▶ _PROBLEM STATEMENT_: Copy out all the entries exactly.

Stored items
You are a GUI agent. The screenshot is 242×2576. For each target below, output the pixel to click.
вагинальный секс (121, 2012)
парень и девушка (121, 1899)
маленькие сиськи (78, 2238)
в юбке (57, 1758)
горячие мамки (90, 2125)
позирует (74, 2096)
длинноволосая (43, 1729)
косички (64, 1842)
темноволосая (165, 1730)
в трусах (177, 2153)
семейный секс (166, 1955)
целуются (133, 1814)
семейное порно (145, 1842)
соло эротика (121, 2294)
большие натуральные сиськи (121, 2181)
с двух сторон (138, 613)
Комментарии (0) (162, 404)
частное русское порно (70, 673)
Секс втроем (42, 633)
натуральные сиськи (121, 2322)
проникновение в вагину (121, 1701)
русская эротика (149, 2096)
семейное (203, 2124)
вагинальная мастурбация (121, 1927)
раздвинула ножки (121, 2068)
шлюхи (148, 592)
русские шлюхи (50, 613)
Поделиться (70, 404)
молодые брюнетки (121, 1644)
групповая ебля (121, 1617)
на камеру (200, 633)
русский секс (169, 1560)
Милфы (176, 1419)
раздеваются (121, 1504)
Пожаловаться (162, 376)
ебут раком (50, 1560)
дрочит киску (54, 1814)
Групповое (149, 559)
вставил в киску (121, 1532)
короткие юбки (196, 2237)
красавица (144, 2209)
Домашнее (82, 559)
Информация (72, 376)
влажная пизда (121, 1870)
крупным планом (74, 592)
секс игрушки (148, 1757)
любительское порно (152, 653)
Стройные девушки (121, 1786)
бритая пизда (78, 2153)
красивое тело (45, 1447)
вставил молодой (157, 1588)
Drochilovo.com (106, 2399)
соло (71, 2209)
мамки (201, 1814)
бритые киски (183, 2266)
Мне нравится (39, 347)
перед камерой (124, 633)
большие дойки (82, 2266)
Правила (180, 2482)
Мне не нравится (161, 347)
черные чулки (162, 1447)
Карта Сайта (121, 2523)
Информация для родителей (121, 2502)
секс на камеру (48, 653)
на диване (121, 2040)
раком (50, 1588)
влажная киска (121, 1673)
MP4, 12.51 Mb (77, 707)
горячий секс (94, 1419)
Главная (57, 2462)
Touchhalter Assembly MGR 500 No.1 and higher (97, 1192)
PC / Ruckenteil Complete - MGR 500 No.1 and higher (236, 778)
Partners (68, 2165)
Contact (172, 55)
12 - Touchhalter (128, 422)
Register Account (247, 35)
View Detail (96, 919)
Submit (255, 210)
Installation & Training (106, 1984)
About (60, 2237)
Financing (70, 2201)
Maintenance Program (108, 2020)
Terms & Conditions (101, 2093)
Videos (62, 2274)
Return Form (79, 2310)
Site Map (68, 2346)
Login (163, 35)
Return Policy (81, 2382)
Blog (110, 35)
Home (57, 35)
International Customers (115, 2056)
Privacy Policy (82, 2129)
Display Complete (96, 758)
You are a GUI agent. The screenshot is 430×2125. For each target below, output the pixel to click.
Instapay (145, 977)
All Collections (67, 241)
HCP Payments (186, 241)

▶ _ANSWER FOR THIS EXERCISE_:
You are a GUI agent. The screenshot is 242×2576. For each target below, output the pixel to click.
вагинальный секс (121, 2012)
парень и девушка (121, 1899)
маленькие сиськи (78, 2238)
в юбке (57, 1758)
горячие мамки (90, 2125)
позирует (74, 2096)
длинноволосая (43, 1729)
косички (64, 1842)
темноволосая (165, 1730)
в трусах (177, 2153)
семейный секс (166, 1955)
целуются (133, 1814)
семейное порно (145, 1842)
соло эротика (121, 2294)
большие натуральные сиськи (121, 2181)
с двух сторон (138, 613)
Комментарии (0) (162, 404)
частное русское порно (70, 673)
Секс втроем (42, 633)
натуральные сиськи (121, 2322)
проникновение в вагину (121, 1701)
русская эротика (149, 2096)
семейное (203, 2124)
вагинальная мастурбация (121, 1927)
раздвинула ножки (121, 2068)
шлюхи (148, 592)
русские шлюхи (50, 613)
Поделиться (70, 404)
молодые брюнетки (121, 1644)
групповая ебля (121, 1617)
на камеру (200, 633)
русский секс (169, 1560)
Милфы (176, 1419)
раздеваются (121, 1504)
Пожаловаться (162, 376)
ебут раком (50, 1560)
дрочит киску (54, 1814)
Групповое (149, 559)
вставил в киску (121, 1532)
короткие юбки (196, 2237)
красавица (144, 2209)
Домашнее (82, 559)
Информация (72, 376)
влажная пизда (121, 1870)
крупным планом (74, 592)
секс игрушки (148, 1757)
любительское порно (152, 653)
Стройные девушки (121, 1786)
бритая пизда (78, 2153)
красивое тело (45, 1447)
вставил молодой (157, 1588)
Drochilovo.com (106, 2399)
соло (71, 2209)
мамки (201, 1814)
бритые киски (183, 2266)
Мне нравится (39, 347)
перед камерой (124, 633)
большие дойки (82, 2266)
Правила (180, 2482)
Мне не нравится (161, 347)
черные чулки (162, 1447)
Карта Сайта (121, 2523)
Информация для родителей (121, 2502)
секс на камеру (48, 653)
на диване (121, 2040)
раком (50, 1588)
влажная киска (121, 1673)
MP4, 12.51 Mb (77, 707)
горячий секс (94, 1419)
Главная (57, 2462)
Touchhalter Assembly MGR 500 No.1 and higher (97, 1192)
PC / Ruckenteil Complete - MGR 500 No.1 and higher (236, 778)
Partners (68, 2165)
Contact (172, 55)
12 - Touchhalter (128, 422)
Register Account (247, 35)
View Detail (96, 919)
Submit (255, 210)
Installation & Training (106, 1984)
About (60, 2237)
Financing (70, 2201)
Maintenance Program (108, 2020)
Terms & Conditions (101, 2093)
Videos (62, 2274)
Return Form (79, 2310)
Site Map (68, 2346)
Login (163, 35)
Return Policy (81, 2382)
Blog (110, 35)
Home (57, 35)
International Customers (115, 2056)
Privacy Policy (82, 2129)
Display Complete (96, 758)
You are a GUI agent. The screenshot is 430×2125. For each target below, output the pixel to click.
Instapay (145, 977)
All Collections (67, 241)
HCP Payments (186, 241)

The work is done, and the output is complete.